Most business owners have immediate goals for generating a respectable income and long-term goals of retiring to a comfortable, secure lifestyle. To accomplish the latter, you’ll likely want to either sell the business or structure a buy-out from key employees. Whichever route you chose, building the value of the business can generate game-changing rewards when you reach retirement.
The good news is you don’t have to go it alone. Having one or more top employees who truly act as junior partners can help you grow your company’s value. Tests of an individual’s ability to play this role include demonstrated skills and dedication, as well as a willingness to swap some immediate financial gratification for the longer-term prospect of rewards linked to the growth of the business.
To this end, you may want to consider offering key employees “phantom” stock. In a nutshell, this is a form of compensation that gives employees access to stock ownership without actually owning the stock. Of course, just because you give an employee phantom stock (or actual stock) doesn’t mean he or she will magically start thinking like an owner. Candidates must act the part already. But once you have one or more key players who have proven themselves worthy, you may be able to devise a workable equity-based long-term compensation strategy that includes phantom stock.
Financial Disclosure Concern
Giving out actual corporate stock in a privately held company comes with serious challenges. For starters, even though the amount of stock would be too small for you to give up control of the company, you’d need to share all your financial information with minority shareholders. This might lead to difficult conversations about your compensation and that of any new shareholders. Plus, from an information security standpoint, you wouldn’t want key employees to leave your company and go to work for a competitor while still having access to your financial data.
Also, there can be tax issues. When an employee fully owns a stock, the value of that stock is fully taxable. (Often, stock grants are subject to vesting schedules, which delay the employee’s full entitlement to the stock.) The employee might need to have a lot of cash on hand, or borrowing capacity, to handle the resulting tax bill. And because privately held stock isn’t marketable, the employee would need some assurance that it can be sold one way or another to get any real value out of it (and possibly to pay any tax related to the stock).
Valuing Phantom Stock
Phantom stock eliminates most of those problems. It generates essentially the same financial rewards as regular stock, without the complications. The value of a phantom stock share is typically determined using a straightforward model based on company profits — the same model you would use to estimate the value of your actual stock.
Let’s suppose that formula is to value your company at a multiple of ten times earnings before interest, taxes, depreciation and amortization (EBITDA) for the most recent year. And say that EBITDA was $1 million. For phantom stock valuation purposes, the company would be worth $10 million.
Further suppose total shares of real stock outstanding is one million.
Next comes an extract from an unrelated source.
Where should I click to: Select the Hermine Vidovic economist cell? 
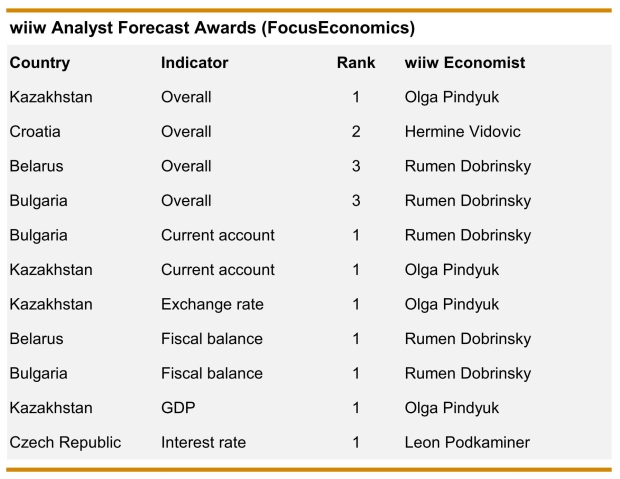(x=463, y=131)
That sets the value of a share of phantom stock at $10 — again, in principle, the same as the value of actual stock.
If the value of the company doubles over the next decade, so too would the value of the $10 phantom stock awarded to an employee.
Options on phantom stock, also called “equity appreciation rights” (EARs), operate on the same principle as regular stock options. The EAR is equal to the positive change in the market price of the underlying phantom stock over the time period when the EAR is redeemed. If the stock price went down instead of up, the EAR would have no value.
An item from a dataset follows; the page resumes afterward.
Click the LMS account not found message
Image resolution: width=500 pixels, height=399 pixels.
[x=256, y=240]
Phantom stock plans are governed by Section 409(a) of the Internal Revenue Code. If your plan is compliant, the employee isn’t taxed on the value of the phantom stock until it’s cashed in (though the employee might be subject to payroll taxes as it accumulates). Your company takes the tax deduction when it “buys” the phantom stock or redeems the options.
Design Flexibility
You have a lot of flexibility in how you design a phantom stock plan. You can decide not only how much of the stock to issue, but also under what conditions and over what period. You may also set a vesting schedule so the employee isn’t entitled to the stock until a certain period has elapsed — like the vesting schedule of a 401(k) plan. In addition, you can:
- Stipulate a condition that would lead to forfeiture of phantom equity rights, such as a key employee being terminated for cause,
- Set a date for the earliest time the employee can redeem vested phantom stock (for example, upon retiring at age 65 or older), and
- Decide to distribute the cash over a series of years, instead of all at once.
Ensuring you have enough cash on hand to deliver payouts when the time comes is critical to making a phantom stock plan work. This can be accomplished in various ways, including the use of corporate-owned life insurance. The accumulating cash value in such an insurance policy can provide some tax advantages, but there are pros and cons to all approaches.
Phantom stock and options are just one tool to help you build your company over the long haul, but it may be worthy of a place in your toolbox.